Así hasta que me trajeron con ustedes los de blanco. Ya no sé, nunca tuve un nombre ni me preocupé por tenerlo y mírame las manos, mira, están secas y viejas, la cabeza igual, los ojos, mira estos ojos con esta cara llena de canales igual de secos y si pudiera decir algo es que me quemen porque estoy enfermo y mi enfermedad avanza hoy más rápido y cuando me entierren que me quemen porque no quiero regresar y si regreso mejor que se alejen porque no sé que va a ser de ustedes.
***
“Algún diagnóstico”
“Esquizofrenia”
“Antes creíamos que se hacía el loco”
“Deja que se quede aquí, no tarda en estirar la pata”

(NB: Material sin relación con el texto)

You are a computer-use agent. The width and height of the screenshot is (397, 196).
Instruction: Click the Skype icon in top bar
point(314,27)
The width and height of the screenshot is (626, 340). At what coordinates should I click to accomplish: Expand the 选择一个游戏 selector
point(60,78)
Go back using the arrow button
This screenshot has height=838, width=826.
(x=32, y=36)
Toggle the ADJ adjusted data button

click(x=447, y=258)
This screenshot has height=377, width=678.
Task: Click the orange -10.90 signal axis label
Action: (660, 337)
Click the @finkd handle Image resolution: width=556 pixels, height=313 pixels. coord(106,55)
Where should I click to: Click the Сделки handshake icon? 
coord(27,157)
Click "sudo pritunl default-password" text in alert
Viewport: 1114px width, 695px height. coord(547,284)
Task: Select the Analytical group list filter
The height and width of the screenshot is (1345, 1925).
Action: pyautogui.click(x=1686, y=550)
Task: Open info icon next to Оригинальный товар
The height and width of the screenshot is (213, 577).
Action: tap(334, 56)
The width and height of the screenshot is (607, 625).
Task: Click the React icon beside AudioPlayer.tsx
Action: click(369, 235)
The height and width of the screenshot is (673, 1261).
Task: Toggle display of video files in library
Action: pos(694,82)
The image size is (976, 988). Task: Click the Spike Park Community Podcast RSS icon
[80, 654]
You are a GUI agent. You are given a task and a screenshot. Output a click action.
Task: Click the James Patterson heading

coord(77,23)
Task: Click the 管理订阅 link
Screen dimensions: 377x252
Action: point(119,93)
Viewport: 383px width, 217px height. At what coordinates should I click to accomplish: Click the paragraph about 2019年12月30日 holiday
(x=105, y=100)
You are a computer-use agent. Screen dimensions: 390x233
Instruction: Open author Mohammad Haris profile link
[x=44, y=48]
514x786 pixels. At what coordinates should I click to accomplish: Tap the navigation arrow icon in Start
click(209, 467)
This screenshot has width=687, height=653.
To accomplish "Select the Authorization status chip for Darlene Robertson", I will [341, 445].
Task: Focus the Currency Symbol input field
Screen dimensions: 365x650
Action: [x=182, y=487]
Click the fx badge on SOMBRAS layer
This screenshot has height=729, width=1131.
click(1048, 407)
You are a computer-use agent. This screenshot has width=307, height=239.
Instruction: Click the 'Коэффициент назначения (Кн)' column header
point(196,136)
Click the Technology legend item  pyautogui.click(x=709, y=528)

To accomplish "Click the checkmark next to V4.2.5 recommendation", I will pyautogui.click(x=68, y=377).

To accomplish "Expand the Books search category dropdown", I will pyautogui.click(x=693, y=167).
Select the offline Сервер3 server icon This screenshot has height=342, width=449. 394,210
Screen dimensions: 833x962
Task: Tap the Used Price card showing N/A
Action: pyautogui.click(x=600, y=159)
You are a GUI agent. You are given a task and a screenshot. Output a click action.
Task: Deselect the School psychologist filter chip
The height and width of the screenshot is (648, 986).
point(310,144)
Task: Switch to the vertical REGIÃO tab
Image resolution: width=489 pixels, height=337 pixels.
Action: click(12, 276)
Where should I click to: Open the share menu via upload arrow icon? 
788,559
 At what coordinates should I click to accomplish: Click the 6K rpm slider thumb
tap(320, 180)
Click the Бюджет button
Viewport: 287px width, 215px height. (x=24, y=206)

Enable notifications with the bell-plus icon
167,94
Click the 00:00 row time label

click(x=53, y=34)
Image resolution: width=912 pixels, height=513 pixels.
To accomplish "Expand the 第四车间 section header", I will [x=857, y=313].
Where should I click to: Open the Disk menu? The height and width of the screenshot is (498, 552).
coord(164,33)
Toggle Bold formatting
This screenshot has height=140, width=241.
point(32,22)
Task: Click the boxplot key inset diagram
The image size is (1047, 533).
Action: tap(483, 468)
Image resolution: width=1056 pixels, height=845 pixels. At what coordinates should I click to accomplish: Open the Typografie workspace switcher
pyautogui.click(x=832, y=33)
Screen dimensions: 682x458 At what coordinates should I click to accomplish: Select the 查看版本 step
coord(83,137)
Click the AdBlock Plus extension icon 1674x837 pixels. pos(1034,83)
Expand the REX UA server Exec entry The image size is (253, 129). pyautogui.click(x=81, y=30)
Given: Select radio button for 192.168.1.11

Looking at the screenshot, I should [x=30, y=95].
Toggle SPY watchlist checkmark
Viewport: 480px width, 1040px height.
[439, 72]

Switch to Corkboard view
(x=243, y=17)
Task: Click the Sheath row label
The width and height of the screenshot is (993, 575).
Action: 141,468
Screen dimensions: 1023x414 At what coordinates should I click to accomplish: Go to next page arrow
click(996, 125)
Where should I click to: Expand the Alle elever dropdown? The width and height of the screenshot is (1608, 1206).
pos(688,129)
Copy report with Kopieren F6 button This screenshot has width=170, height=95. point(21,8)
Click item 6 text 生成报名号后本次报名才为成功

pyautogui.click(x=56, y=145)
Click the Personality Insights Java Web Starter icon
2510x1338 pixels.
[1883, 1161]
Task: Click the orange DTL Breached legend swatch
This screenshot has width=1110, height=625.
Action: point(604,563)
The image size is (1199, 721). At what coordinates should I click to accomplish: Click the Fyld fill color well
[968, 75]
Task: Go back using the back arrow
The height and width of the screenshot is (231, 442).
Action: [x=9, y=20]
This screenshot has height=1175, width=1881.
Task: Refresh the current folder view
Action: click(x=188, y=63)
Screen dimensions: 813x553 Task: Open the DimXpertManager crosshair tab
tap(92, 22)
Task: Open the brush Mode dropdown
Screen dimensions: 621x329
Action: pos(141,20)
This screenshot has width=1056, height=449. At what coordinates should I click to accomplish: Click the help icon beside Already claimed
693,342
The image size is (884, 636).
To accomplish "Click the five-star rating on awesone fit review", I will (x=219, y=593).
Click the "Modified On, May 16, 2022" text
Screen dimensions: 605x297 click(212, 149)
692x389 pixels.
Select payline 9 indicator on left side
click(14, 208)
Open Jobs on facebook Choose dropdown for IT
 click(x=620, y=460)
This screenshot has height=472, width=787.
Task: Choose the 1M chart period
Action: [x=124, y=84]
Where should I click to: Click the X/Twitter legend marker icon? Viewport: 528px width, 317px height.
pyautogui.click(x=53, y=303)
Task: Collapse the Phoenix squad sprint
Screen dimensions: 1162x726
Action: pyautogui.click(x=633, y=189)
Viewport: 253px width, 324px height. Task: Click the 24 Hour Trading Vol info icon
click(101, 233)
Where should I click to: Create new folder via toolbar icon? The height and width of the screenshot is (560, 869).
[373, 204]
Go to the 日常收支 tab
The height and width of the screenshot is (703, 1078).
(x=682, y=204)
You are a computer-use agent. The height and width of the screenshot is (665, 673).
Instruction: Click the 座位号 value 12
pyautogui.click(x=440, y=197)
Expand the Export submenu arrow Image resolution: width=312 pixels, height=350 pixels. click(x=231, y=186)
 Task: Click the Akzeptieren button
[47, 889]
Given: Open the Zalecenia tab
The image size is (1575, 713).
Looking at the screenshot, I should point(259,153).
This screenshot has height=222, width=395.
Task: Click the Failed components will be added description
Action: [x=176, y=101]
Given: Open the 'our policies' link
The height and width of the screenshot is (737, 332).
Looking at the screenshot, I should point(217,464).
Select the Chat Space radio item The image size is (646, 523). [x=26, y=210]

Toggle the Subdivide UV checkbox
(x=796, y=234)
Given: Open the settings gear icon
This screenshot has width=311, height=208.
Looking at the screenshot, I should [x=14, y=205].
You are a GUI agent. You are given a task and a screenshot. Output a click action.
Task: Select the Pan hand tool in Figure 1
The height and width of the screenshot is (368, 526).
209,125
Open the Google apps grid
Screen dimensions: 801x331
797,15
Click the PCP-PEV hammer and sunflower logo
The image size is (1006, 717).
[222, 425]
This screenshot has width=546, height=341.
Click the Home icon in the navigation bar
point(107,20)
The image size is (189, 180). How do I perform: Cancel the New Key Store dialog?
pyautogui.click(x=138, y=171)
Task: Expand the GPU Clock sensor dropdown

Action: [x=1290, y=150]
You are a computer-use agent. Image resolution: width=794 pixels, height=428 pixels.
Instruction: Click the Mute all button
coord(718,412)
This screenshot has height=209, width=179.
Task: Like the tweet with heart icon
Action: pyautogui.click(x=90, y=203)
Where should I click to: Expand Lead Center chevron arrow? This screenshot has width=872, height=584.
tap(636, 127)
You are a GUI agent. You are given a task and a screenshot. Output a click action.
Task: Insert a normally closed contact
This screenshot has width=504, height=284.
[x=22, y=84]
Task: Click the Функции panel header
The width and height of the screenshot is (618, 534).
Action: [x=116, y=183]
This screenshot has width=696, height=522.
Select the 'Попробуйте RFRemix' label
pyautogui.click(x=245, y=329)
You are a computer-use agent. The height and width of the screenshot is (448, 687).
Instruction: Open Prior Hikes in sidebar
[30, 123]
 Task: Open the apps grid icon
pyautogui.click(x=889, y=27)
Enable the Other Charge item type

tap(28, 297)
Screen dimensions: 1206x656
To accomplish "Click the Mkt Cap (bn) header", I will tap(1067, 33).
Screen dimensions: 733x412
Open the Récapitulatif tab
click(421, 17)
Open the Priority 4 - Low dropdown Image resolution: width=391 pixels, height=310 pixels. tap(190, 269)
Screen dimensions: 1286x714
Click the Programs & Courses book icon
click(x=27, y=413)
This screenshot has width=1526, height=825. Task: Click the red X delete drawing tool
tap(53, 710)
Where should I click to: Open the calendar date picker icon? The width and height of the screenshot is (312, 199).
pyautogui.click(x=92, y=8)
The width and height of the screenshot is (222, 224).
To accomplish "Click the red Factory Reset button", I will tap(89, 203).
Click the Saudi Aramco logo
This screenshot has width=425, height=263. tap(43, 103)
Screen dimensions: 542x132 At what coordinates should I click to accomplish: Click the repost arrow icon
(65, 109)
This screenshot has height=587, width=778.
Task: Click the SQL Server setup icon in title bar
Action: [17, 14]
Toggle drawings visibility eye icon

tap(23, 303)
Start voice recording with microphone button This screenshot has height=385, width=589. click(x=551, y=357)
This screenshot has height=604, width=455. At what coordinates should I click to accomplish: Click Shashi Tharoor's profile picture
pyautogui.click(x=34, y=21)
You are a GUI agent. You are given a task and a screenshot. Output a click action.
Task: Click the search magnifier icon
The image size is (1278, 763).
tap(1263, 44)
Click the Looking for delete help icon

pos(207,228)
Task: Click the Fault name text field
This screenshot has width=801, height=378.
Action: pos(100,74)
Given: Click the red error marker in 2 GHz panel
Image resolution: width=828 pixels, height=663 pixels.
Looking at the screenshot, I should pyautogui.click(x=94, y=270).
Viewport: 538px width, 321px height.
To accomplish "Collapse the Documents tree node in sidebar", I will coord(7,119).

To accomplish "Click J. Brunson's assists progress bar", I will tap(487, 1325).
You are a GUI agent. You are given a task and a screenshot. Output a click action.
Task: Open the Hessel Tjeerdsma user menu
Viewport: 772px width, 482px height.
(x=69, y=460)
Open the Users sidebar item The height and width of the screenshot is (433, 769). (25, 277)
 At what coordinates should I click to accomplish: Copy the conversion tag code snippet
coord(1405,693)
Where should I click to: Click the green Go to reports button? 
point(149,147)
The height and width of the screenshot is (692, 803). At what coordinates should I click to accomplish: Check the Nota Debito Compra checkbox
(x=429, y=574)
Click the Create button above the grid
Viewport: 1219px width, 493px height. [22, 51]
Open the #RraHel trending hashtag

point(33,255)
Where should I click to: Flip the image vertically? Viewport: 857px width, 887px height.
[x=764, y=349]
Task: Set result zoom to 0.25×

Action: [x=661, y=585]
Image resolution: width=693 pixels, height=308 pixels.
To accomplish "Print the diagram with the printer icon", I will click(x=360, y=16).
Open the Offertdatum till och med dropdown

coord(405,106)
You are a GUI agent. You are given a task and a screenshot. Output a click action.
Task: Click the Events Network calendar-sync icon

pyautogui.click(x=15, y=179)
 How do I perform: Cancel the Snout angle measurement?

“¿Lo vas a incluir en tu libro?”
“Es un caso interesante, su memoria de algunos hechos y como los combina con su enfermedad… a lo mejor sí”
“Míralo, siempre con su radio, hasta da pena”
“Ojala pudiéramos encontrar una cura o hacer que no nazcan así”
“¡Ja!, debe ser algo en el aire”
El viejo escucha su radio sentado en un avión y piloteando en picada sobre el hospital, a máxima velocidad apoyado espiritualmente por una legión de muertos que le dicen que todo fue inútil porque de todas formas es el fin.